• _Stored records_:

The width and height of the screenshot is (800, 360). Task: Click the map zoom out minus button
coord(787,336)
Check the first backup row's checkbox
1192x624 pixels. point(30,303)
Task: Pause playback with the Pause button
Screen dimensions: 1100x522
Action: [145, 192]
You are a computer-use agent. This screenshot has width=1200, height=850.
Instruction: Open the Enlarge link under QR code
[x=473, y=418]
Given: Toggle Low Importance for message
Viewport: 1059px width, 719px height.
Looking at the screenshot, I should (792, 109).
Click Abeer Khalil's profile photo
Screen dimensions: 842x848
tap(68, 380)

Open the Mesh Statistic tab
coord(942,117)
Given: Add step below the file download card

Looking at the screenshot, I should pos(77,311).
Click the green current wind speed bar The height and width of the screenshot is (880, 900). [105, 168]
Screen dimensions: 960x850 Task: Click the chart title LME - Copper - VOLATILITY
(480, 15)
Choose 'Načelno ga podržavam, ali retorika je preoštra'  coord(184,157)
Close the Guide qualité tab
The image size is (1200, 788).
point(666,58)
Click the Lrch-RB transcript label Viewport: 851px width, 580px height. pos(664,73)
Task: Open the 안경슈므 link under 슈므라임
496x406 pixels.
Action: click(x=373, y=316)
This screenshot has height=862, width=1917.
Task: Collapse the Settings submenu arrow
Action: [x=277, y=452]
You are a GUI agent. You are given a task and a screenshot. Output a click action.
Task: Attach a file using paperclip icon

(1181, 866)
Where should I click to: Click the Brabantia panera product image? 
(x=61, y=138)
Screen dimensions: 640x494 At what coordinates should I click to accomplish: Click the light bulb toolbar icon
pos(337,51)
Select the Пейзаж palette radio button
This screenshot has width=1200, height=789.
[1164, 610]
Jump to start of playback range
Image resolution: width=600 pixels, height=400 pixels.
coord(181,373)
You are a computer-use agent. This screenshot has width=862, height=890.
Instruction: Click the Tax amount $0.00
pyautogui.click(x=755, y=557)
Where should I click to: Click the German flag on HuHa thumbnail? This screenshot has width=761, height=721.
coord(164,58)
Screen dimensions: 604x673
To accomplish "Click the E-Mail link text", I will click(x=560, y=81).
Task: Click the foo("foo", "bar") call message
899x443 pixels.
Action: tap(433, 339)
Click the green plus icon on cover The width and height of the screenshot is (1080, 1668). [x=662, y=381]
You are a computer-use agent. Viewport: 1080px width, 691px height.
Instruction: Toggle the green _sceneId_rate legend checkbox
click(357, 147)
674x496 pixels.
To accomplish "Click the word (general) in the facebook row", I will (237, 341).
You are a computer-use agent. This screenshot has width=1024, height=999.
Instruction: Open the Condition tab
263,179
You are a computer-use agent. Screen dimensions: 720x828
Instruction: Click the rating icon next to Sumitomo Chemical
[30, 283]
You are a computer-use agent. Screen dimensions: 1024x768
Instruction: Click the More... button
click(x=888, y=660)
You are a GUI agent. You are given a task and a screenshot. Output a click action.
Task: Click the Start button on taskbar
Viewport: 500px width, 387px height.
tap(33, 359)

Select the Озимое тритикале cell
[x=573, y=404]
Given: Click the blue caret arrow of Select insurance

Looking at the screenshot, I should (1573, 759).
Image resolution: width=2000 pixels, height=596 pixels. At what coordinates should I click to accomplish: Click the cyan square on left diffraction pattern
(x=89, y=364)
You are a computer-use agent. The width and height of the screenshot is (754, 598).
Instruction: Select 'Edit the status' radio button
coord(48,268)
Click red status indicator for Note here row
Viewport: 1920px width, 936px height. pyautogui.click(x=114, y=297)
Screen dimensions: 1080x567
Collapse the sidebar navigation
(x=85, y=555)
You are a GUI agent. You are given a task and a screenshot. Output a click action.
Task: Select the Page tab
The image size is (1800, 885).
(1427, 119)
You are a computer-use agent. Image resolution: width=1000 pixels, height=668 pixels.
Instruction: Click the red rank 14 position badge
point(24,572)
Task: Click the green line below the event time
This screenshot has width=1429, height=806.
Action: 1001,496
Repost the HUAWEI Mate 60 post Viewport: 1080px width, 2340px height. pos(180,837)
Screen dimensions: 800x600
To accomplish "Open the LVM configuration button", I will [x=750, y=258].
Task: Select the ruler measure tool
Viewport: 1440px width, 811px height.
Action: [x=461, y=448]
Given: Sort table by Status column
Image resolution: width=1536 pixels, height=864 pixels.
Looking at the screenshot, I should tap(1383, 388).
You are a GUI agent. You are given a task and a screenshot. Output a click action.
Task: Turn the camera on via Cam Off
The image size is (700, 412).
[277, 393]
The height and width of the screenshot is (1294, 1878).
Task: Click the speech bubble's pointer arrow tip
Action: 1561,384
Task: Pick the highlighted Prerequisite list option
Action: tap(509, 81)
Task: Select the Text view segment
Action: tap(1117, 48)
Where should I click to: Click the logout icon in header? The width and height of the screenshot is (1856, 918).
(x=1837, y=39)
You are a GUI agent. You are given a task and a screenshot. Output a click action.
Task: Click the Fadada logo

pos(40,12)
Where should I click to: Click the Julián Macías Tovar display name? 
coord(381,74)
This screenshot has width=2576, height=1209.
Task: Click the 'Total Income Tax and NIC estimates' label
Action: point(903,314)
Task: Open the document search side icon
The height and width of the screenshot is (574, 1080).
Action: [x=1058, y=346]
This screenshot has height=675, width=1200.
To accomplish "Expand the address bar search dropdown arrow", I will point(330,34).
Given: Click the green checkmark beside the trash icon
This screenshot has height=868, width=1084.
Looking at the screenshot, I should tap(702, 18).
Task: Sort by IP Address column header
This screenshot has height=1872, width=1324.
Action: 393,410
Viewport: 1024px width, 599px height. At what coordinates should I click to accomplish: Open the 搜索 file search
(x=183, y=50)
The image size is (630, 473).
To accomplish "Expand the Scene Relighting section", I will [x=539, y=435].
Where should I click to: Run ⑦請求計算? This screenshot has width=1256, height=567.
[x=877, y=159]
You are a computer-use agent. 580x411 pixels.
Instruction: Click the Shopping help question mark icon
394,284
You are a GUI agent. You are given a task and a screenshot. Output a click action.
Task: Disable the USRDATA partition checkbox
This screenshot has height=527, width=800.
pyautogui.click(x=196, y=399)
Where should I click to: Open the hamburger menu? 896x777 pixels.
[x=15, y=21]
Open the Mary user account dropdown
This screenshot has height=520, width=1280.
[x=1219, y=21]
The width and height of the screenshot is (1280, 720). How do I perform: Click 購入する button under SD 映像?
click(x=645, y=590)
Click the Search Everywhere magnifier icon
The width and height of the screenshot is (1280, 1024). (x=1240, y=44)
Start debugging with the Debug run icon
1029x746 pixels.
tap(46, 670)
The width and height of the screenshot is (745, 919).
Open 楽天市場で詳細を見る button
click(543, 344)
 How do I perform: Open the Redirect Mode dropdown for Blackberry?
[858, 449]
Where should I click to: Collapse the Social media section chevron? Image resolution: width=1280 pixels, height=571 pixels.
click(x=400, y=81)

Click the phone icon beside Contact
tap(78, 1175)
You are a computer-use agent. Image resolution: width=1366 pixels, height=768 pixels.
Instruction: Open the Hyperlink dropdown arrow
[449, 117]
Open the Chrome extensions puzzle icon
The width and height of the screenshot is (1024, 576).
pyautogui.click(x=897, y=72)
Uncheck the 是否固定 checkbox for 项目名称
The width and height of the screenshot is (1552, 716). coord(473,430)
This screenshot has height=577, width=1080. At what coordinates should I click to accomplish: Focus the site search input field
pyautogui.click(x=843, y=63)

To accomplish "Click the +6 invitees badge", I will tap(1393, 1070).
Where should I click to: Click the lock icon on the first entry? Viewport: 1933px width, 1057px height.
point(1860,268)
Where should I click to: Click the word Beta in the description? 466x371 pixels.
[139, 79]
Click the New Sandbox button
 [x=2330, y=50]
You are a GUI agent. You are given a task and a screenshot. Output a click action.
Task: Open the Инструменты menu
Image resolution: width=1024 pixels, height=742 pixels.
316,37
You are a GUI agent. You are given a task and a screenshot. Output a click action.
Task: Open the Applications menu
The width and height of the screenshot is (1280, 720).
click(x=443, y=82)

• _Task item_: All that is wanted is the stretch of lines above from the one containing "This screenshot has width=1429, height=806." through the one containing "Task: Turn the camera on via Cam Off", duplicated exactly.

• _Exercise response_:
This screenshot has width=1429, height=806.
Action: 1001,496
Repost the HUAWEI Mate 60 post Viewport: 1080px width, 2340px height. pos(180,837)
Screen dimensions: 800x600
To accomplish "Open the LVM configuration button", I will [x=750, y=258].
Task: Select the ruler measure tool
Viewport: 1440px width, 811px height.
Action: [x=461, y=448]
Given: Sort table by Status column
Image resolution: width=1536 pixels, height=864 pixels.
Looking at the screenshot, I should tap(1383, 388).
You are a GUI agent. You are given a task and a screenshot. Output a click action.
Task: Turn the camera on via Cam Off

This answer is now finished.